A Quick Guide to XML Schema.doc

(106 KB) Pobierz

MSDN Magazine

A Quick Guide to XML Schema


Download the code for this article: XML0204.exe (35KB)

O

f all the XML technologies, XML Schema is most valuable to software developers because it finally makes it possible to add type information to XML documents. This column is the first in a two-part series that will cover the basics of XML Schema.
      First, let's review what preceded XML Schema. The XML 1.0 specification came with a built-in syntax for describing XML vocabularies, called Document Type Definitions (DTD). DTDs have actually been around for quite some time considering XML 1.0 inherited the syntax from its predecessor, the Standard Generalized Markup Language (SGML).
      DTDs allow you to describe the structure of XML documents. For example, say that you want to use the following XML vocabulary to describe employee information:

<employee id="555-12-3434">

  <name>Monica</name>

  <hiredate>1997-12-02</hiredate>

  <salary>42000.00</salary>

</employee>

The following DTD describes the structure of this document:

<!-- employee.dtd -->

<!ELEMENT employee (name, hiredate, salary)>

<!ATTLIST employee

          id CDATA #REQUIRED>

<!ELEMENT name (#PCDATA)>

<!ELEMENT hiredate (#PCDATA)>

<!ELEMENT salary (#PCDATA)>

This DTD can then be associated with the original document through a DOCTYPE declaration, as shown here:

<!DOCTYPE employee SYSTEM "employee.dtd">

<employee id="555-12-3434">

  <name>Monica</name>

  <hiredate>1997-12-02</hiredate>

  <salary>42000.00</salary>

</employee>

      Validation is the main benefit of using DTDs. When a validating XML 1.0 parser reads this XML 1.0 file, it can also read the associated DTD and validate that it conforms to the definition. Using DTDs for validation can reduce the amount of error handling that you must build into the application.
      Although DTDs were well suited for many SGML-based electronic publishing applications, their limitations quickly became apparent when applied to modern software development domains such as those surrounding today's Web initiatives. The main limitations of DTDs are that DTD syntax is not XML-compliant, and DTDs don't support namespaces, typical programming language data types, or defining custom types.
      Since the DTD syntax itself is not XML, you can't use standard XML tools to process the definitions programmatically. Most XML 1.0 processors support DTD validation, but they don't support programmatic access to the information found in the DTD due to the complexity of the syntax.
      Because DTDs were created before XML namespaces even existed, it's no surprise that they don't work well together. In fact, using DTDs to describe namespace-aware documents is like trying to pound a square peg into a round hole. For more on the hideous details of making this work, check out the May 2001 installment of The XML Files column in which I provide a sample namespace-aware DTD. As a result, most developers choose to use either DTDs or namespaces, but not both.
      DTDs were also specifically designed for document-centric systems in which programmatic data types typically don't exist. As a result, only a handful of type identifiers exist for describing attributes (see Figure 1). These type identifiers aren't like anything you're used to working with in your programming language. They're really just special cases of text (CDATA). Again, these types cannot be applied to text-only elements, only to attributes.
      And finally, the DTD type system is not extensible. This means you're stuck with the types described in Figure 1. Creating custom types that make sense in your problem domain is out of the question with DTDs. These limitations are enough to make any XML developer run from DTDs when presented with the exciting new future offered by XML Schema.

XML Schema Basics

      XML Schema is itself an XML vocabulary for describing XML instance documents. I use the term "instance" because a schema describes a class of documents, of which there can be many different instances (see Figure 2). This is analogous to the relationship between classes and objects in today's object-oriented systems. A class is to a schema what an object is to an XML document. Therefore, while using XML Schema, you'll typically be working with more than one document, as well as the schema and one or more XML instance documents.

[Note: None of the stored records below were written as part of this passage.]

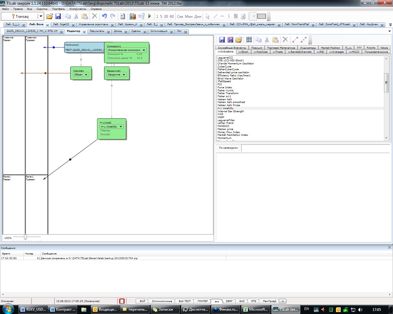
Task: Click the connect-blocks line icon
Action: pyautogui.click(x=295, y=40)
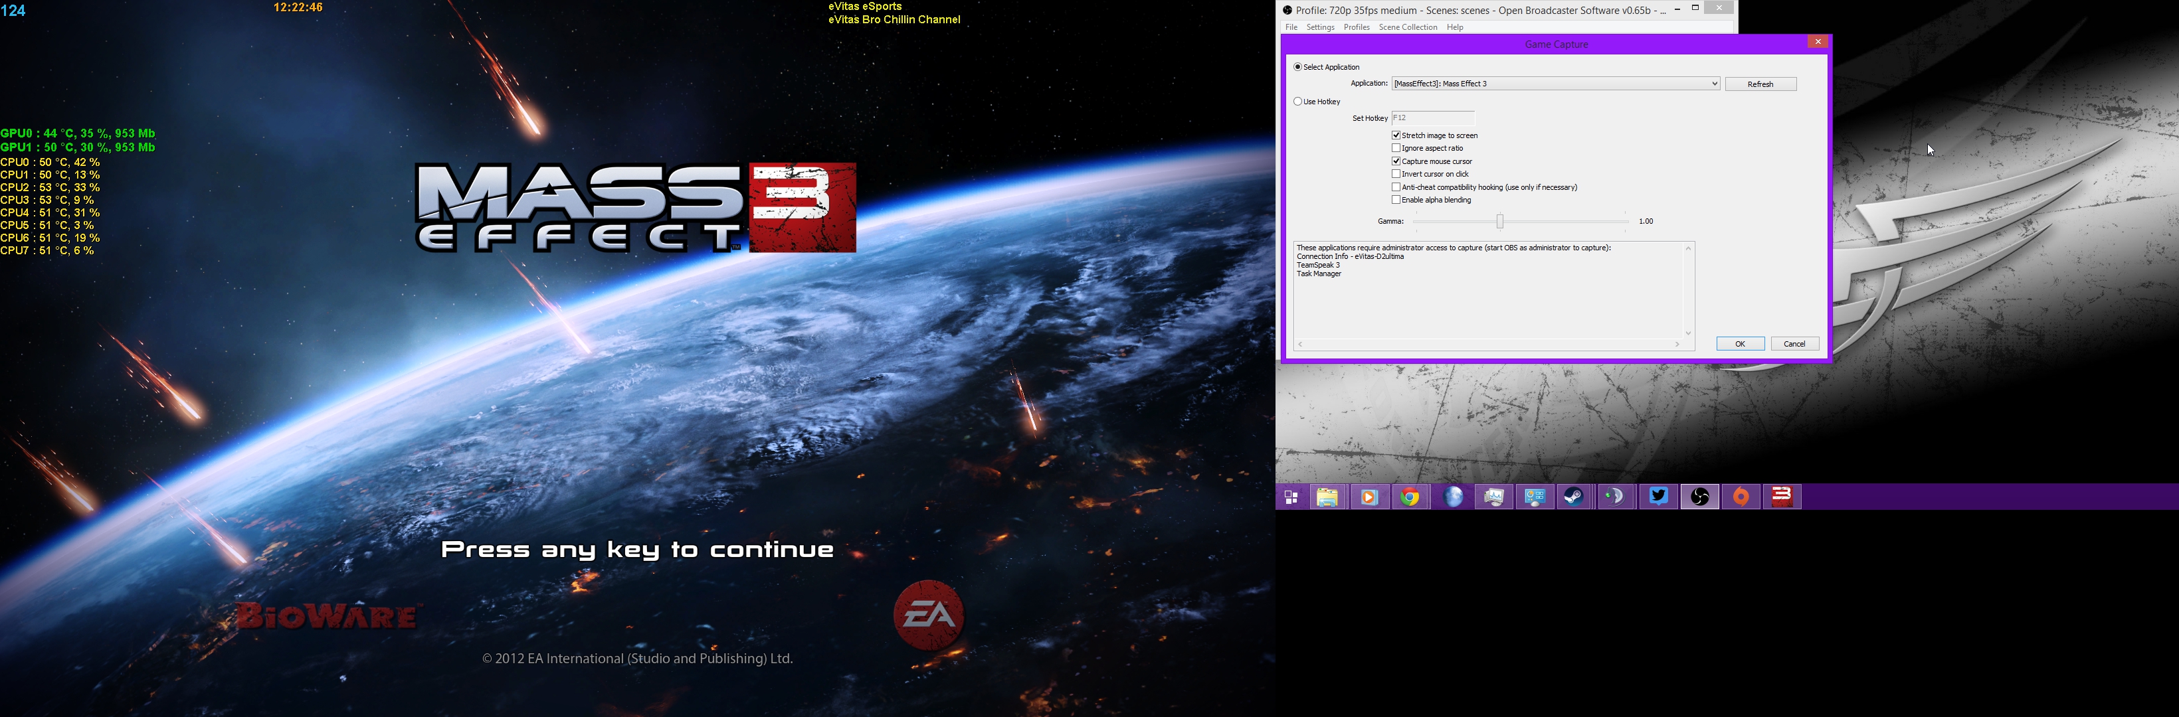2179x717 pixels.
Task: Drag the Gamma slider in Game Capture
Action: (x=1498, y=221)
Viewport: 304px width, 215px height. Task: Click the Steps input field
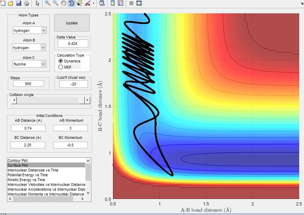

Figure 2 Namespace Identifier Linkage
Figure 2 Namespace Identifier Linkage

      The elements used in a schema definition come from the http://www.w3.org/2001/XMLSchema namespace, which I'll bind to xsd throughout the rest of this column. The following is the basic schema template:

<xsd:schema xmlns:xsd="http://www.w3.org/2001/XMLSchema"

  targetNamespace="http://example.org/employee/">

  <!-- definitions go here -->

</xsd:schema>

Schema definitions must have a root xsd:schema element. There are a variety of elements that may be nested within xsd:schema including, but not limited to, xsd:element, xsd:attribute, and xsd:complexType, all of which I'll discuss.
      The fact that a schema definition is an XML document solves the first DTD limitation. You can process schema definitions with standard XML 1.0 tools and services such as DOM, SAX, XPath, and XSLT. The intrinsic simplicity in doing so has fueled an onslaught of schema tools.

XML Schema and Namespaces

      The definitions placed within the xsd:schema element are automatically associated with the namespace specified in the targetNamespace attribute. In the case of the previous example, the schema definitions would be associated with the http://example.org/employee/ namespace.
      The namespace identifier is the key that links XML documents to the corresponding Schema definition (see Figure 2). For example, the following XML instance document contains the employee element from the http://example.org/employee/ namespace:

<tns:employee xmlns:tns="http://example.org/employee/"/>

The employee element's namespace is the same as the targetNamespace in the schema definition.
      In order to take advantage of the schema while processing the employee element, the processor needs to locate the correct schema definition. How schema processors locate the schema definition for a particular namespace is not defined by the specification. Most processors, however, will allow you to load an in-memory cache of schemas that it will use while processing documents. For example, the following JScript®-based code illustrates a simple way to do this with MSXML 4.0:

var sc = new ActiveXObject("MSXML2.XMLSchemaCache.4.0);

sc.add("http://example.org/employee/", "employee.xsd");

var dom = new ActiveXObject("MSXML2.DOMDocument.4.0");

dom.schemas = sc;

if (dom.load("employee.xml"))

  WScript.echo("success: document conforms to Schema");  

else

  WScript.echo("error: invalid instance");

It works similarly in Microsoft® .NET and in most other XML Schema-aware processors.
      You can download a command-line validation utility from the link at the top of this article to experiment with the principles discussed in this column. The validation utility allows you to specify the instance document you would like to validate along with as many schema definitions as you need. The command-line usage is as follows:

c:>validate instance.xml -s schema1.xsd -s schema2.xsd ...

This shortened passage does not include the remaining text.